This article was originally published in a sponsored newsletter.
The FDA-cleared iStent infinite (Glaukos) as a standalone option, independent from cataract surgery, has opened a door for us to help more patients. It has also improved thanks to the unlimited clicks for positioning. Since implementing the device into my practice, I have learned a few things about surgical technique.
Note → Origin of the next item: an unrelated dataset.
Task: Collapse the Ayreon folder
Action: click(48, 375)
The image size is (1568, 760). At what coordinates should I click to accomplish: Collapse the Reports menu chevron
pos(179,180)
First and foremost, I love the new design. It allows you to focus on placing one stent correctly before moving on to the next one. Even if a stent misfires, you do not have to worry about two stents being on the cannula at the same time. The next one won’t load until you’re ready. This development has helped implantation tremendously because it ensures the first stent is done correctly before moving on.
I’ve also learned the best way to hold the device. As a right-handed surgeon, I initially found that it was easiest to place the first stent and the second stent 2 clock hours to the left. However, when I went to the right with the third stent, I had a more limited range of motion. Therefore, I placed my first and second stents, came out of the eye completely, rotated the microscope approximately 20°, and went back into the eye to place the third stent. I found this approach decreased the risk of mis-implantation and allowed me to get proper spacing between the stents instead of accidentally putting them too close together. Good spacing provides access to more collector channels and can have a greater IOP-lowering effect.
In many ways, the introduction of iStent infinite has been a game-changer, both as a standalone option or in conjunction with cataract surgery. As new devices are introduced, it’s beneficial to embrace them and provide more options for our patients.